India's CoWIN vaccine portal completely safe: Health Ministry
“All steps have been taken and are being taken to ensure security of the data in the CoWIN portal”, the Health Ministry stated.
Dubbing the alleged data breach of Covid-19 vaccine beneficiaries as “mischievous in nature”, the Indian Union Ministry of Health and Family Welfare (MoHFW), on Monday, said that the CoWIN portal of health ministry is completely safe with adequate safeguards for data privacy.
The Health Ministry said that the reports of data breach of beneficiaries who received COVID vaccination are “mischievous in nature and without any basis”.
The Ministry also requested the Indian Computer Emergency Response Team (CERT-In) to look into this issue and submit a report, besides initiating an internal exercise to review the existing security measures of CoWIN.
“CERT-In, in its initial report, has pointed out that back-end database for the Telegram bot was not directly accessing the APIs of CoWIN database,” the Ministry said in the statement.

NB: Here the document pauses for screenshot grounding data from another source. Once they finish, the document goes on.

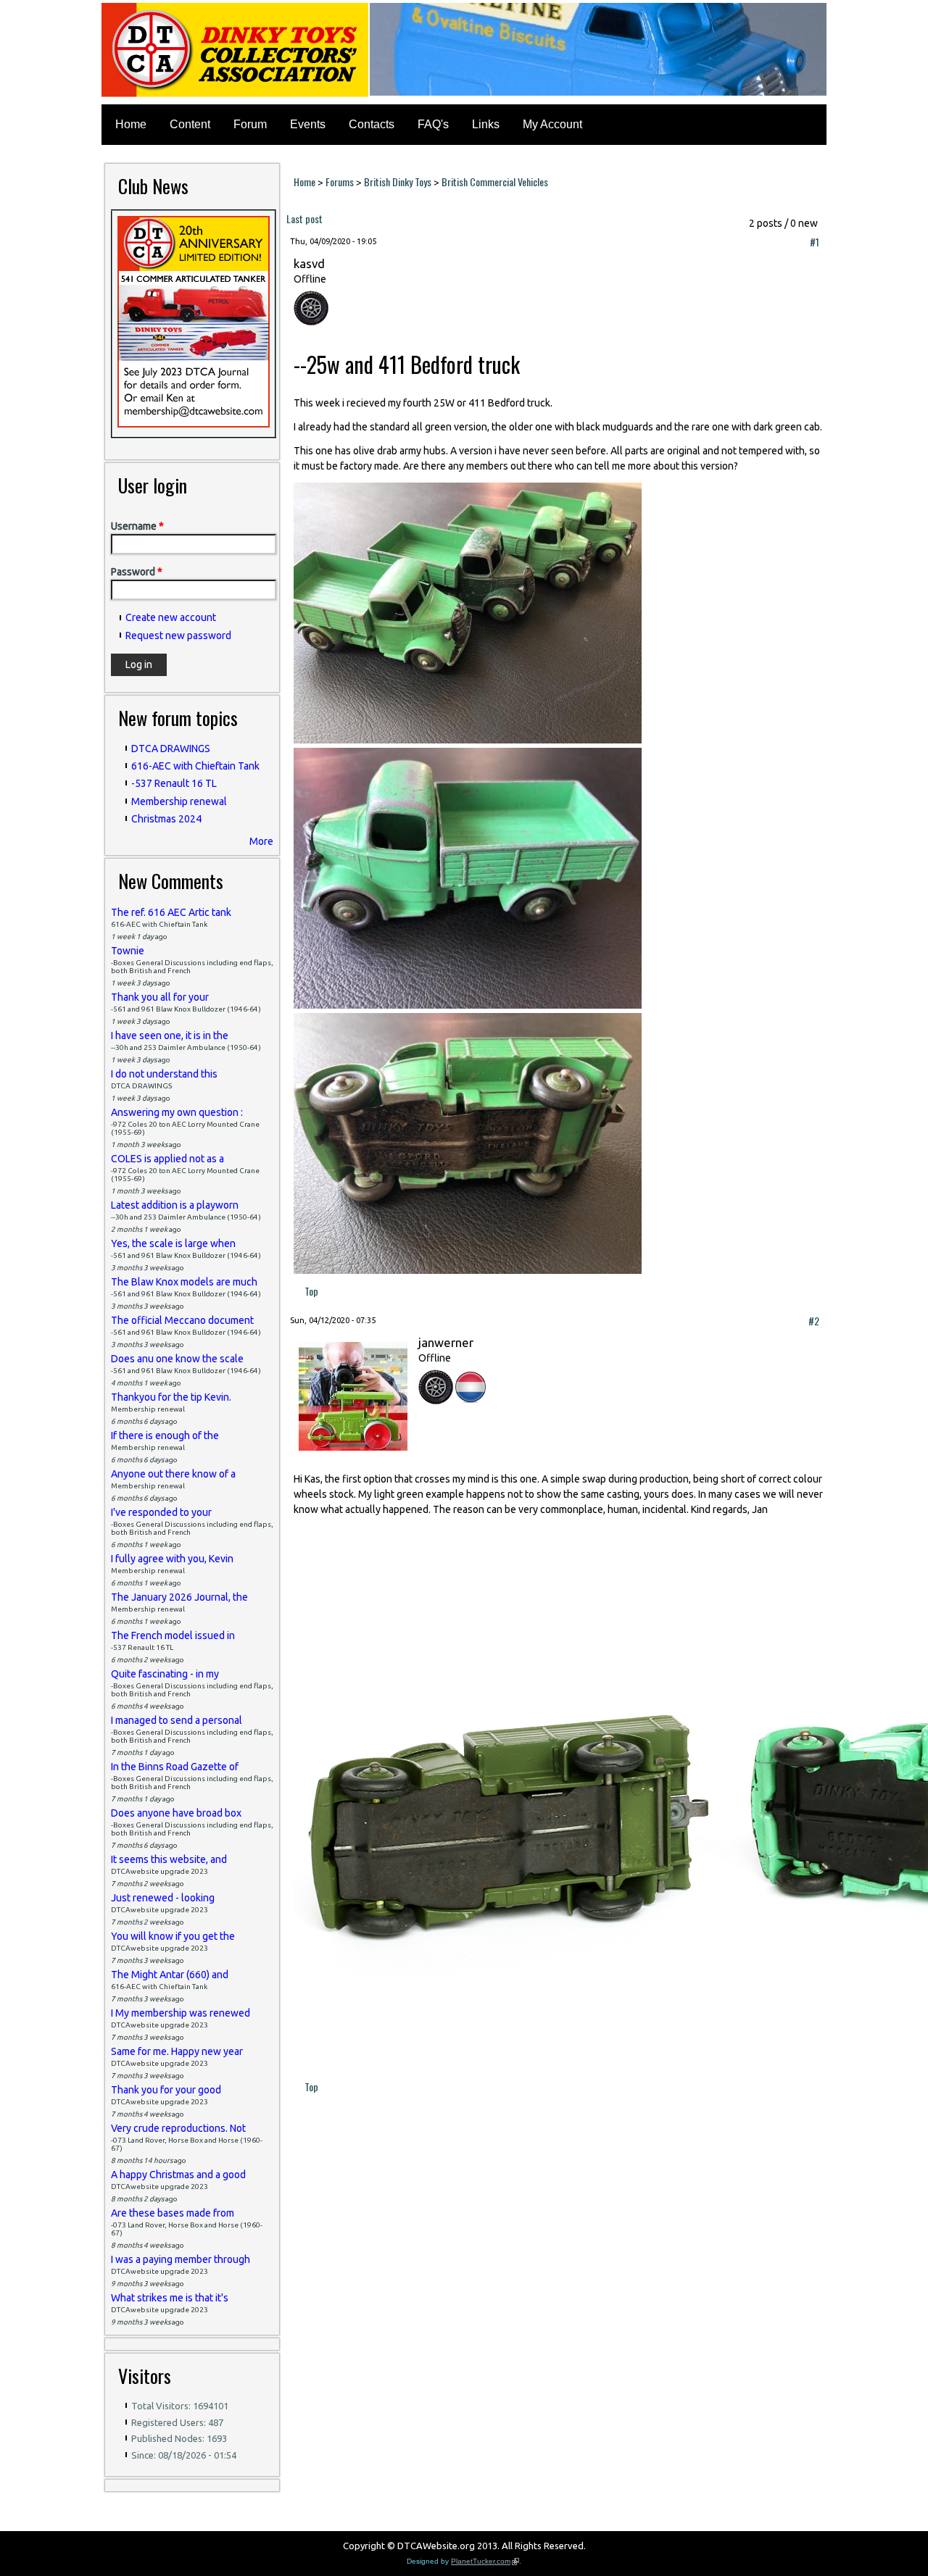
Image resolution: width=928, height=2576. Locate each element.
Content (190, 124)
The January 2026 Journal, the (179, 1597)
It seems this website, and (169, 1859)
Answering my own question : (177, 1112)
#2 (813, 1320)
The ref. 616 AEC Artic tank (171, 912)
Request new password (178, 635)
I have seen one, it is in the (169, 1035)
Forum (250, 124)
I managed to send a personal (176, 1720)
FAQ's (433, 124)
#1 (814, 241)
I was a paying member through (180, 2259)
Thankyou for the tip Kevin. (171, 1397)
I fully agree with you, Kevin (172, 1558)
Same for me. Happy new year (177, 2051)
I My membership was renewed (180, 2013)
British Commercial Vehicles (495, 181)
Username (137, 526)
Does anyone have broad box (176, 1813)
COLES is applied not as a (167, 1158)
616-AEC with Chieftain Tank (195, 766)
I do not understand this (164, 1074)
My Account (552, 124)
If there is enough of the (165, 1435)
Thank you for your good (166, 2090)
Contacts (371, 124)
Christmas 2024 (166, 819)
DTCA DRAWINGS (170, 748)
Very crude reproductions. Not (178, 2128)
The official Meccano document (182, 1320)
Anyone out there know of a (173, 1474)
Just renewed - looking (163, 1898)
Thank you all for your (160, 997)
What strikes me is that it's (169, 2298)
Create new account (170, 617)
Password (136, 572)
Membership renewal (179, 801)
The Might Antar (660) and (169, 1974)
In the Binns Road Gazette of (175, 1766)
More (261, 841)
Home (130, 124)
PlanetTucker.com (485, 2561)
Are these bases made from (172, 2213)
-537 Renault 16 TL (174, 783)
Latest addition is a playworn (175, 1205)
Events (308, 124)
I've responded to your (161, 1512)
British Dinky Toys (397, 181)
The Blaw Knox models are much (184, 1282)
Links (486, 124)
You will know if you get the (173, 1936)
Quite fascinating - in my (165, 1674)
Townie (127, 950)
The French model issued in (173, 1635)
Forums (340, 181)
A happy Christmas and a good (178, 2174)
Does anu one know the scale (177, 1358)
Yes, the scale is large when (173, 1243)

A Malayalam news website, The Fourth, was the first one to report about the breach and said that the data leak was enabled through an automated account on the messaging application Telegram.
As per the media reports, the account, technically a bot, was able to pull individual data by simply passing the mobile number or Aadhaar number of a beneficiary. The data included sensitive personal information such the name, date of birth, identity document type and number, and location of last vaccination linked with a mobile phone number sent to it. The Telegram bot, which was offered by an unknown developer, was pulled down post the news reports.

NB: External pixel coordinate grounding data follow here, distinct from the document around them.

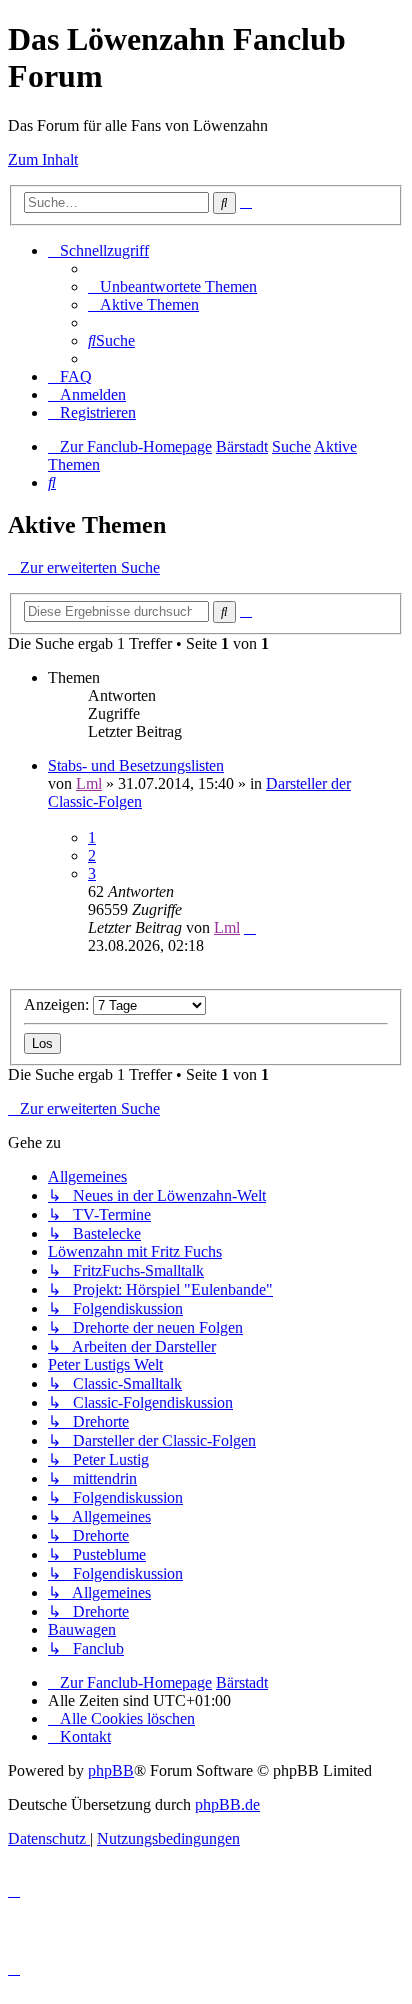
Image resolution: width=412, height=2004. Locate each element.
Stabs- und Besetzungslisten (136, 765)
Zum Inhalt (43, 159)
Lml (89, 783)
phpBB (111, 1770)
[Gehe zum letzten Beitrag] (250, 927)
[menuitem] (172, 286)
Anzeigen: (58, 1004)
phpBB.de (227, 1804)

“It does not appear that CoWIN app or database has been directly breached,” said Rajeev Chandrasekhar, Union Minister of State for Electronics, and Information Technology via his twitter handle. He further clarified that the data being accessed by the bot from a threat actor database seems to have been populated with previously breached/stolen data. The database, he said, was other than CoWIN.

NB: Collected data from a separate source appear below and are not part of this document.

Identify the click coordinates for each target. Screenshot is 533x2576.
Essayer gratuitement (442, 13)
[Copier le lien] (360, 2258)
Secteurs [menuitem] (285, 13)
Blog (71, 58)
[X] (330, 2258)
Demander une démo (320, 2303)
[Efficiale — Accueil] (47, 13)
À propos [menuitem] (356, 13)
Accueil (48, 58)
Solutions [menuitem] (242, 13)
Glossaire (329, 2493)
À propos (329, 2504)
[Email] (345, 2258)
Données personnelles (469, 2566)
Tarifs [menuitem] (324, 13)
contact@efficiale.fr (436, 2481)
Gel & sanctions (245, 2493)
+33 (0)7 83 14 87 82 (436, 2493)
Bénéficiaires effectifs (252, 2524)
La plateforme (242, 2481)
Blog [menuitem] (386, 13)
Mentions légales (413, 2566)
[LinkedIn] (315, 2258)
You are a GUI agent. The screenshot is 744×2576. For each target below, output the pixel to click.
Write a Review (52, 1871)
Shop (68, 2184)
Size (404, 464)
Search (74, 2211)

Restating that the portal is safe, the Ministry said more security measures are in place on it with Web Application Firewall, Anti-DDoS, SSL/TLS, regular vulnerability assessment, Identity & Access Management etc.
According to the Health Ministry, access to Co-WIN data is only possible via OTP authentication and at three levels—beneficiary dashboard, authorised user and API based access. The MOHFW clarified that a Telegram bot cannot share any Co-WIN data without the individual's OTP and that it cannot capture their address.
“Without OTP, vaccinated beneficiaries’ data cannot be shared to any BOT. Only Year of Birth is captured for adult vaccination but it seems that on media posts it has been claimed that BOT also mentioned date of birth (DOB). There is no provision to capture address of beneficiary”, said the Ministry.
The Government also assured that there are no public application programming interfaces (API)s that can pull data from the vaccination platform without an OTP.
“There are some APIs which have been shared with third parties such as ICMR for sharing data. It is reported that one such API has a feature of sharing the data by calling using just a mobile number of Aadhaar. However, even this API is very specific and the requests are only accepted from a trusted API which has been white-listed by the Co-WIN application”, the government added.
CoWIN was developed and is owned and managed by the Health Ministry. An Empowered Group on Vaccine Administration (EGVAC) was formed for steering the development of CoWIN and for deciding on policy issues.
“All steps have been taken and are being taken to ensure security of the data in the CoWIN portal”, the Health Ministry stated.
However, this is not the first time that such a leak has been reported. In June 2021, a hacker group named ‘Dark Leak Market’ claimed that it had a database of about 15 crore Indians who registered themselves on the CoWIN portal. Health authorities had rubbished the claims then.
Such incidents bring in the light the need for robust data-protection laws in India. It serves as a reminder to provide legal provisions and guidelines to uphold such sensitive information, and to deal with those who jeopardise such sensitive data via hacking, identity thefts and so on.